Nike l'amer, Adidas hélas

Pour résumer, l'équipe de France de football était « triste comme le temps » dans son jeu, désagréable comme « du vinaigre sur une plaie » pour ce qui est de sa communication, et doté d'un « environnement » logistique, sanitaire et de sécurité complètement à revoir. Mais à ce constat lucide établi après l'Euro 2008, par les dirigeants de la Fédération française de football (FFF), ceux-ci ont apporté ce jeudi une réponse rien moins qu'évidente : on maintient à son poste Raymond Domenech, le sélectionneur de l'équipe qui était pourtant responsable de ces divers secteurs.
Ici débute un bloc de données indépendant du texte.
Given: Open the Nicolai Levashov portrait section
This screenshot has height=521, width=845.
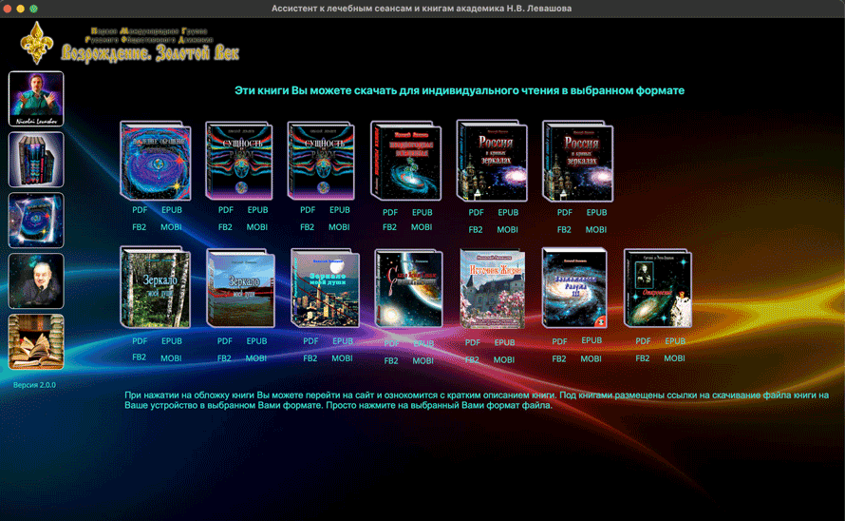Looking at the screenshot, I should coord(36,99).
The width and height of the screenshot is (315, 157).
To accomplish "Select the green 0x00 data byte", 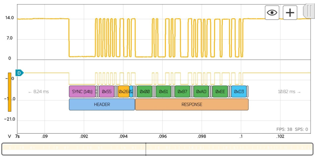I will tap(145, 91).
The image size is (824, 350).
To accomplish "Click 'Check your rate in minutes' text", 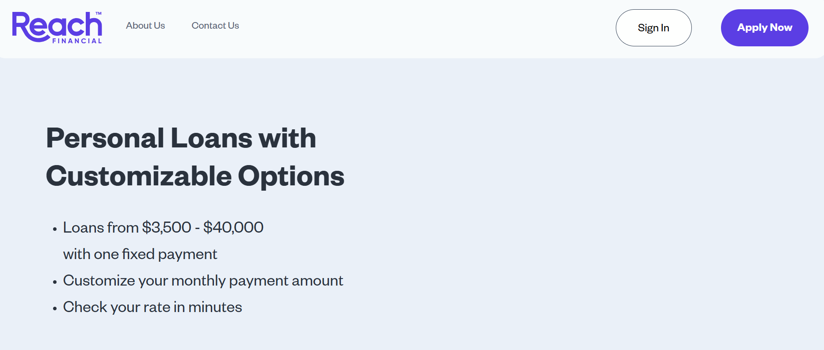I will click(153, 307).
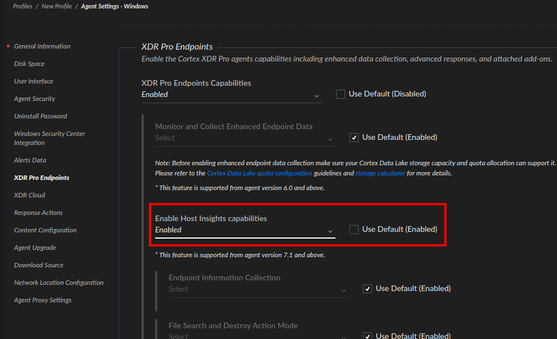This screenshot has width=557, height=339.
Task: Check Use Default (Disabled) for XDR Pro Capabilities
Action: (341, 94)
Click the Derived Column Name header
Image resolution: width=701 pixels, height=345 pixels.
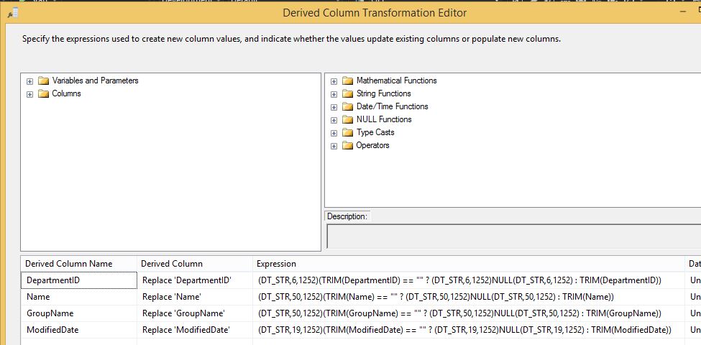click(69, 264)
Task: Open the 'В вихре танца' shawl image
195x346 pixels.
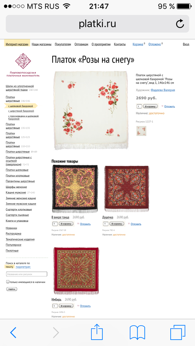Action: 75,189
A charge pour lui de faire exactement l'inverse de ce qui a prévalu jusqu'ici sous son autorité. Avec clause de revoyure d'ici la fin de l'année, une fois joués les trois premiers matchs de la qualification pour la Coupe du monde de 2010 en Afrique du sud. Si les résultats et la manière ne sont pas au rendez-vous, là c'est carton rouge et interdiction de vestiaire. Réussira-t-il en trois matchs à ne plus être ce qu'il est devenu en plus de cinquante ? Réponse définitive le 11 octobre contre...la Roumanie !
On reste perplexe néanmoins devant cette décision conservatoire qui risque de rendre le changement bien plus douloureux s'il s'avère, à l'automne, que l'équipe de France se retrouve dans les choux. Plusieurs explications à ce non choix attendu ont déjà circulé ayant trait à la neutralisation des clans et des ambitions au sein de la FFF, à la crainte de devoir verser des indemnités pharaoniques à Raymond Domenech, au front du refus contre les anciennes gloires de 1998 qui, par Deschamps interposé, voudraient virer les vieilles barbes en place, curieusement on n'évoque jamais la configuration financière actuelle de l'équipe de France.
En février dernier, à la surprise générale, Nike a évincé Adidas comme équipementier et sponsor de l'équipe nationale. Le géant américain boutait le colosse allemand hors de France, pays promis (alors) aux plus hautes destinées footballistiques. Nike y mettait les moyens avec 42,5 millions d'euros par an, de 2011 à 2018, car le contrat d'Adidas ( qui verse aujourd'hui trois fois moins) court jusqu'à la Coupe du monde de 2010. C'est un record, l'équipe la mieux pourvue aujourd'hui - l'Angleterre - ne touche que 30 millions. Alors qu'on imagine la tête des analystes financiers de Nike, lors de l'Euro 2008, qui ont vu leur « investissement » terminer au 15 ème rang de la compétition, sur 16 équipes engagées. Derrière l'Autriche et devant la Suisse. La tête de celui qui coule une bielle avec la voiture soit disant neuve qu'on vient de lui fourguer à prix d'or.
La tentation d'un grand chambardement dès maintenant dans la conception et surtout la direction de l'équipe de France n'est cependant pas de nature à emballer ses « banquiers », celui d'aujourd'hui comme celui de demain. Surtout avec un premier match éliminatoire dès le 6 septembre, à Vienne, contre l'Autriche.
Sur le moyen terme, Adidas qui espère bien retirer quand même un « rab » de notoriété positive avec les « bleus », doit avoir un goût modéré pour l'expérimentation. Notamment avec Didier Deschamps, encensé par la « jet set » du foot, mais dont il faut quand même se souvenir qu'entraîneur à Monaco il avait frôlé le vote de défiance de la part de ses joueurs et qu'à la Juventus de Turin, une fois le club revenu en 1ère division, les dirigeants avaient préféré embaucher plus rôdé que lui. Quant à Nike, qui a encore jusqu'en 2011 pour aligner les millions, il préfère vraisemblablement attendre pour voir ce qui est rattrapable dans « l'accident industriel » qui lui est tombé dessus.
Bref, pour tout le monde, mieux vaut probablement surseoir avec Domenech, que risquer de décevoir avec Deschamps. Avec une urgence pour Adidas, dont le contrat d'équipementier court toujours. C'est sans doute par la plus grande des coïncidences que les premiers à prendre la défense de Domenech ont été Vieira, Ribery et Sagnol, tous sous contrat Adidas, le premier individuellement les deux autres au Bayern de Munich, club phare de la bavaroise marque à trois bandes.
Pures spéculations que tout çà ? L'argent ne fait assurément pas le bonheur du sport, mais il contribue de plus en plus à l'avenir du footballeur professionnel.